**Written request**.
Return the data below verbatim, line for line, with the pictures omitted.

**Records**.
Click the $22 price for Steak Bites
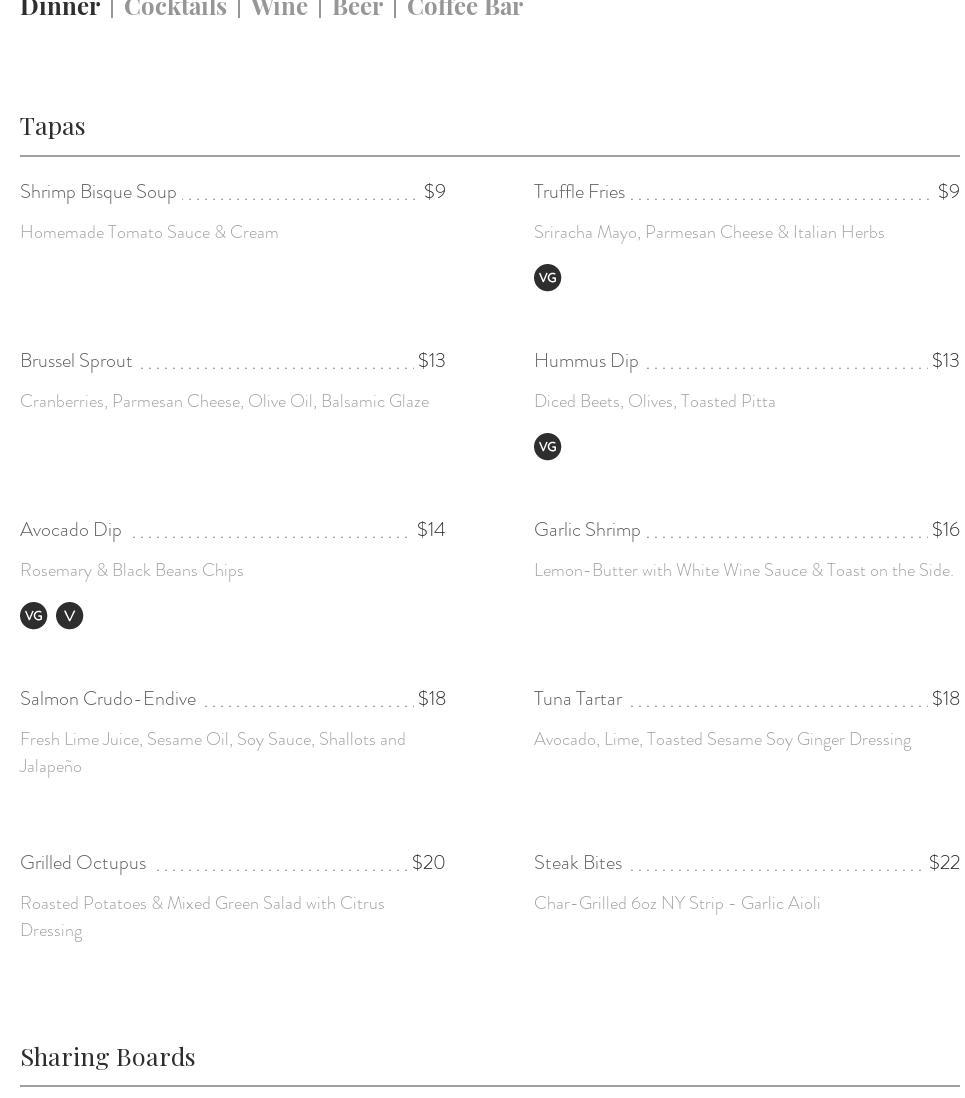The image size is (965, 1098). tap(944, 863)
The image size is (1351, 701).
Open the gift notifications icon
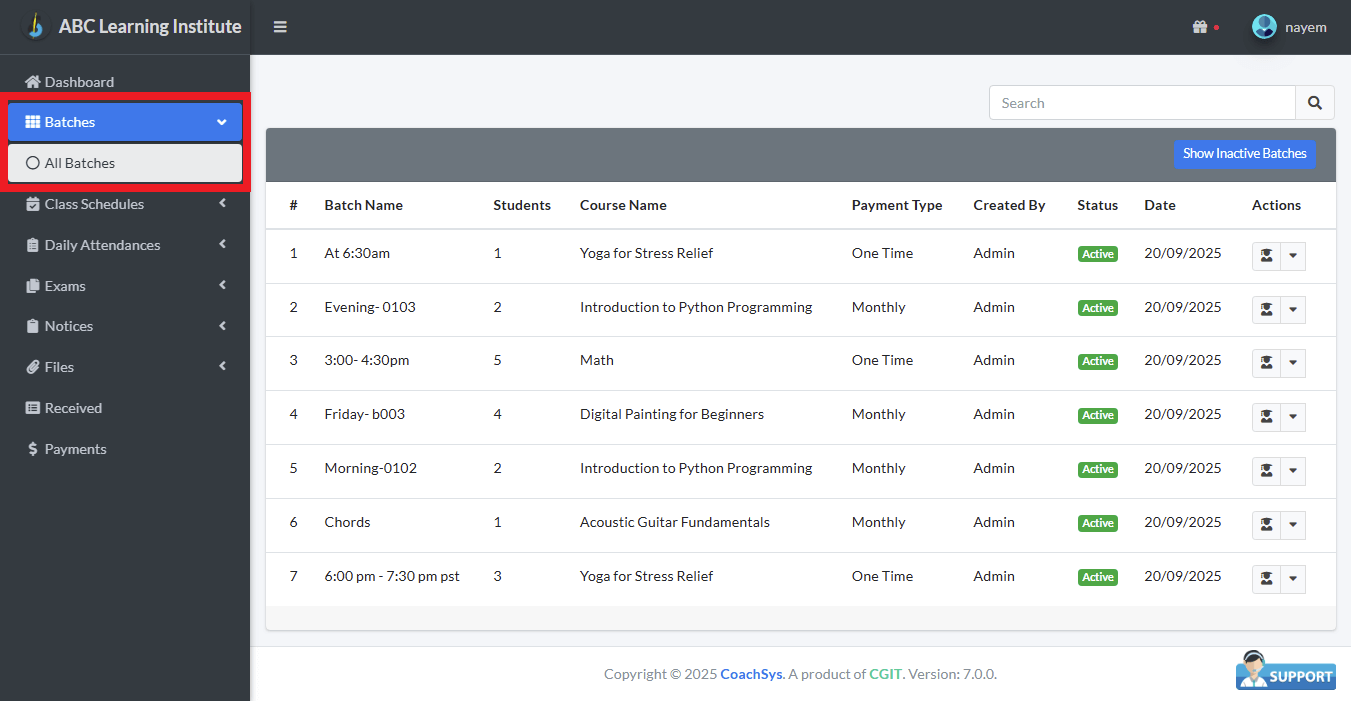tap(1200, 27)
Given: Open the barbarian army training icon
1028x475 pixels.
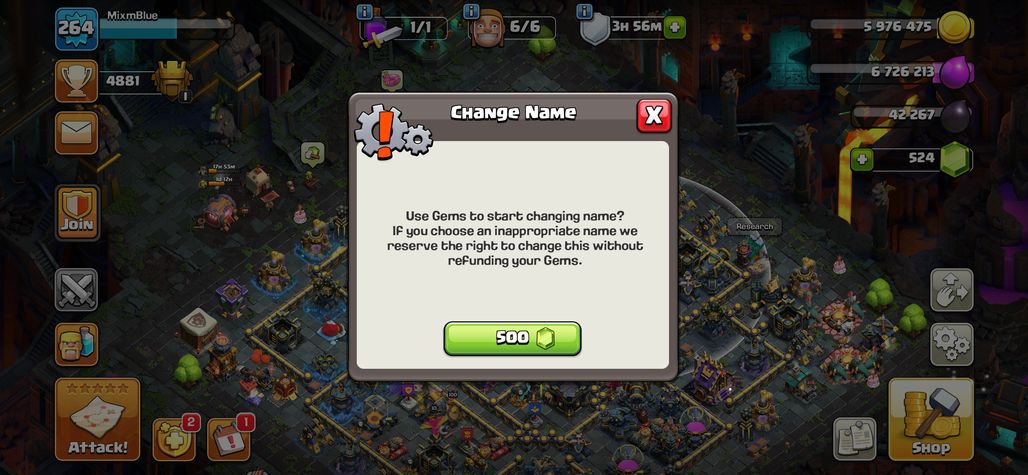Looking at the screenshot, I should [x=76, y=344].
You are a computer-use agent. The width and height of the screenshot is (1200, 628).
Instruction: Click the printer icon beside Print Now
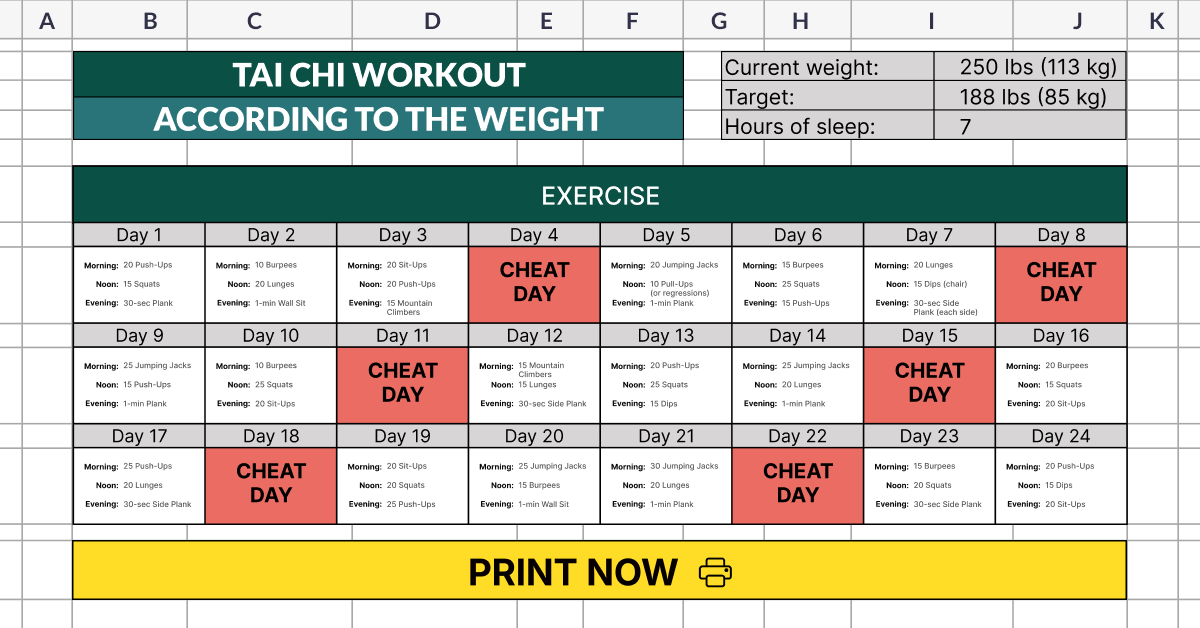click(x=715, y=572)
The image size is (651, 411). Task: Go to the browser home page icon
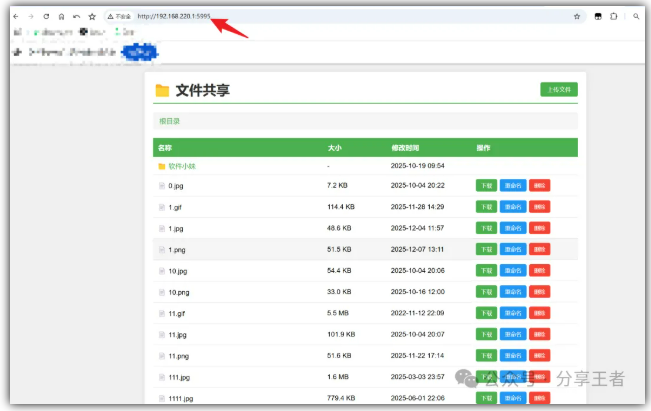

**Response**.
Click the $22 price for Steak Bites
The image size is (965, 1098). tap(944, 863)
The image size is (1351, 701).
Open the gift notifications icon
tap(1200, 27)
Given: Open the barbarian army training icon
1028x475 pixels.
Looking at the screenshot, I should [x=76, y=344].
You are a computer-use agent. The width and height of the screenshot is (1200, 628).
Instruction: Click the printer icon beside Print Now
click(x=715, y=572)
The image size is (651, 411). Task: Go to the browser home page icon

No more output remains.